_TASK REQUIREMENTS_
Where does the word "click" occur in the data below? Copy each line that holds it.

_DATASET_
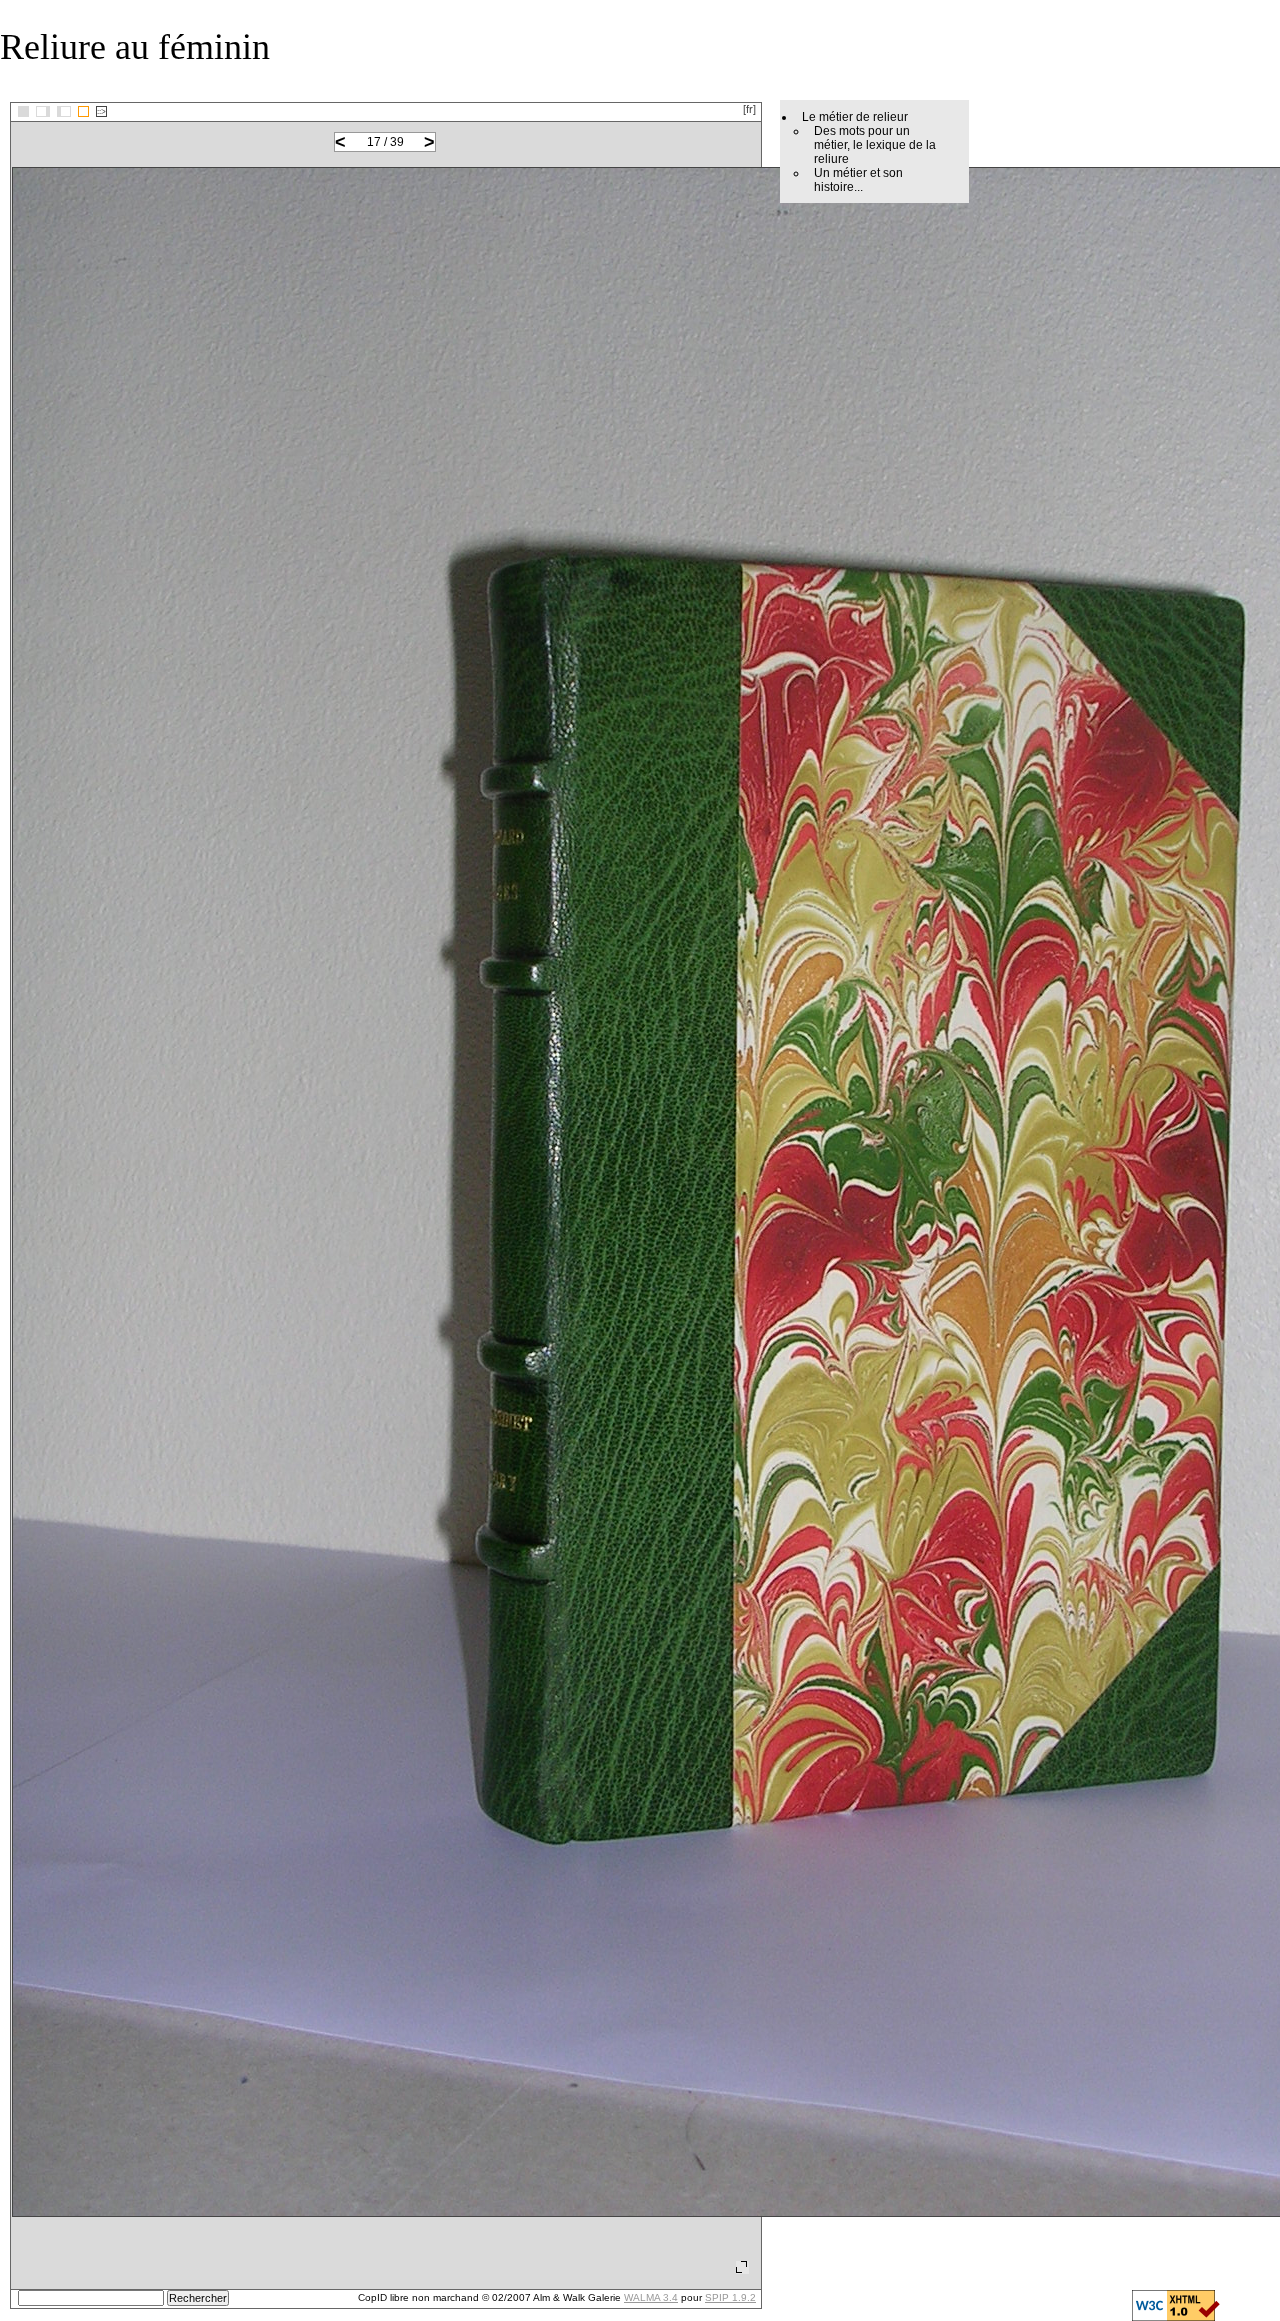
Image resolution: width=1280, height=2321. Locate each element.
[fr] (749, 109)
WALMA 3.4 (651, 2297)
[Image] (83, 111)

--

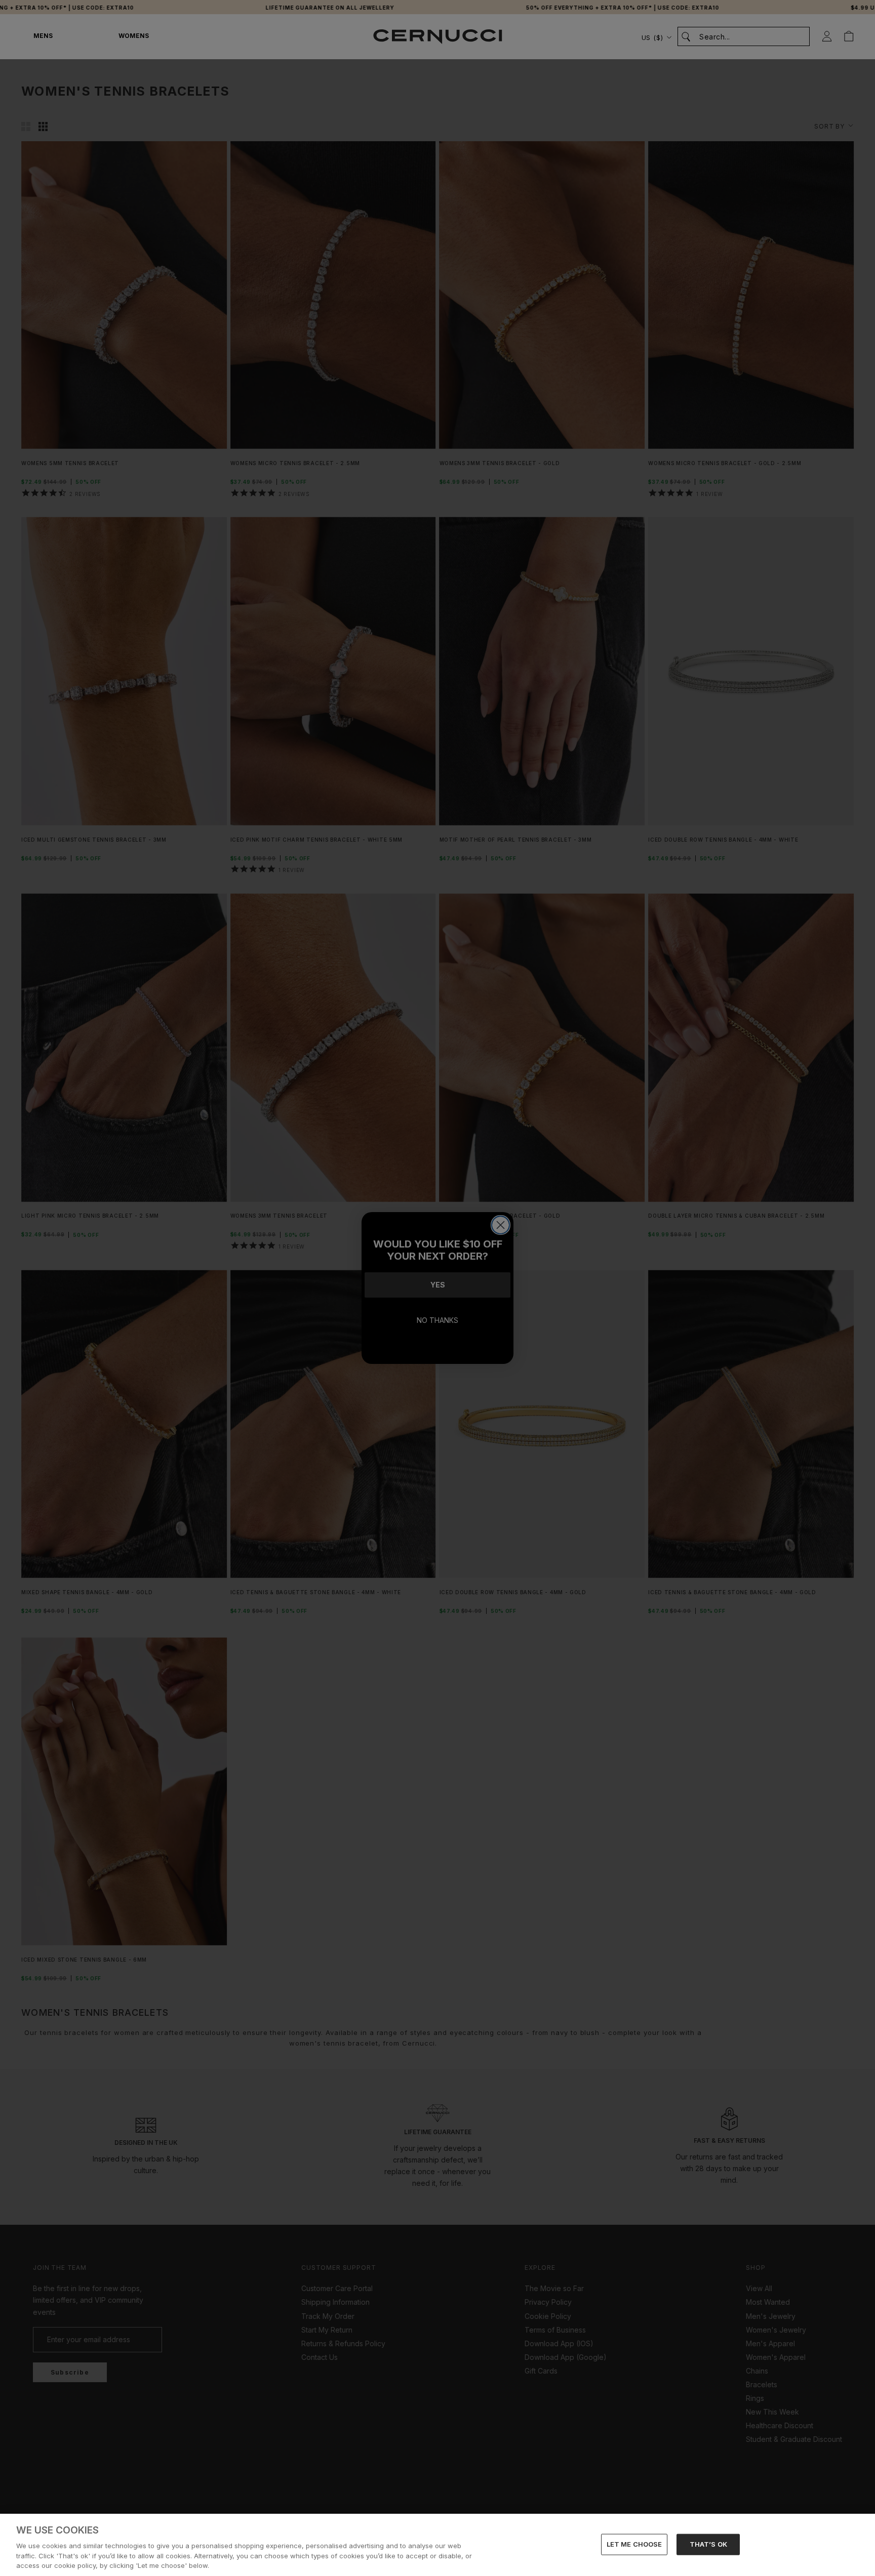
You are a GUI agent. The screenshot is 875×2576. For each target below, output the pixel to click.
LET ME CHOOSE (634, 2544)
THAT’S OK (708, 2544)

* * *

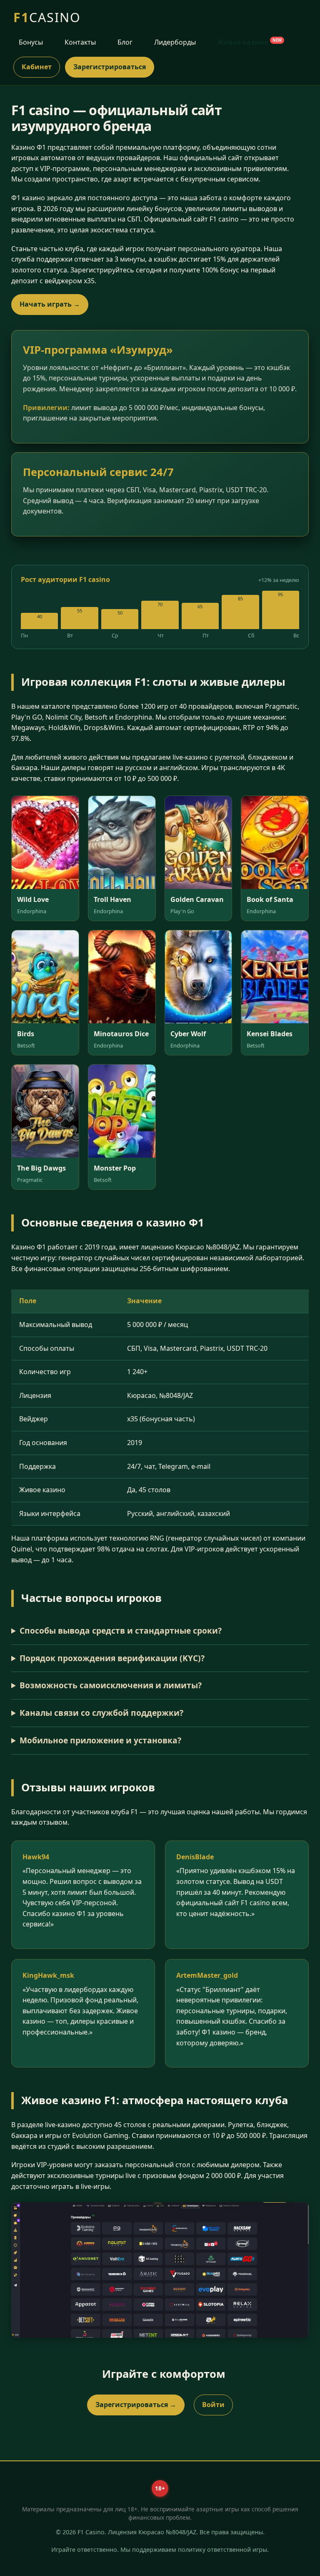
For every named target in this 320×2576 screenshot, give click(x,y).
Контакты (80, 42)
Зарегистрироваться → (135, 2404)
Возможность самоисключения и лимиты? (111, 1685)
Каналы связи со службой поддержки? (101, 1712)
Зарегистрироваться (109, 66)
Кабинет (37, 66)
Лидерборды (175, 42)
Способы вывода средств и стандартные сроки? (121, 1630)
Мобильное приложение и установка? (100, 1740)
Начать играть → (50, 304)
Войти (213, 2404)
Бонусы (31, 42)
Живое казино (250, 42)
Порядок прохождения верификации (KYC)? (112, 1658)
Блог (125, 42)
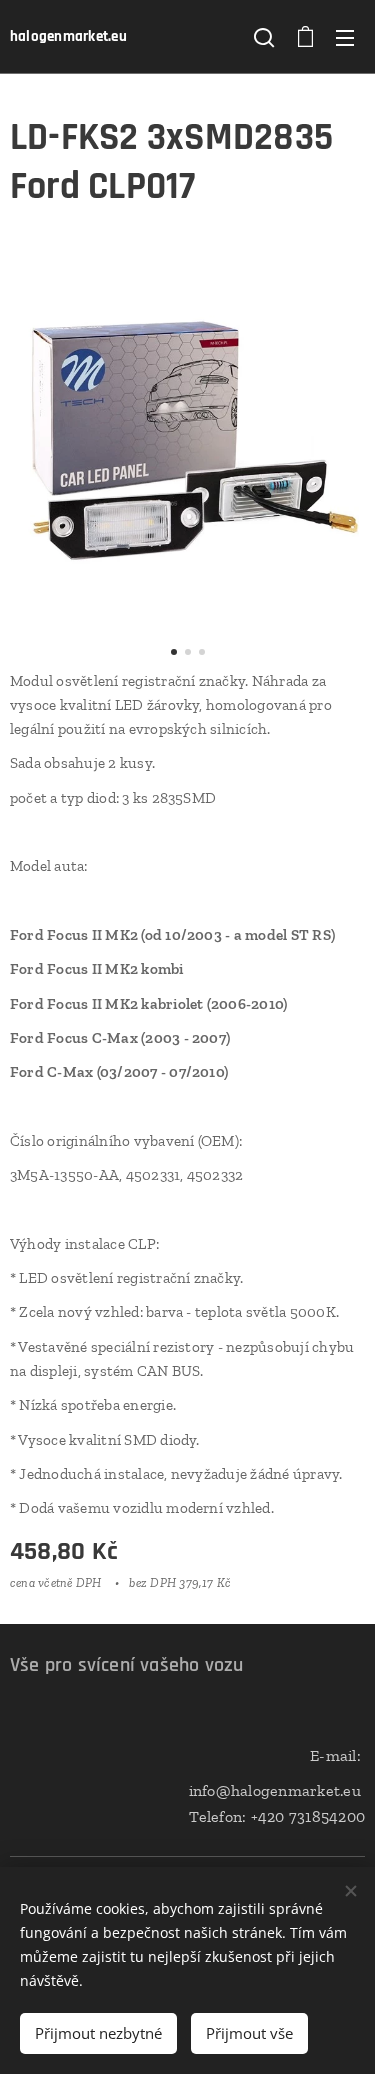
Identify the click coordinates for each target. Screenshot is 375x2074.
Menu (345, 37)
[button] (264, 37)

_RESULT OF THIS TASK_
You are a GUI agent. The screenshot is 875×2576. For each target below, output the pixel to click.
For every named target in this 320×2576 screenshot, give click(x,y).
Identify the click coordinates for each target. Screenshot is 375x2074.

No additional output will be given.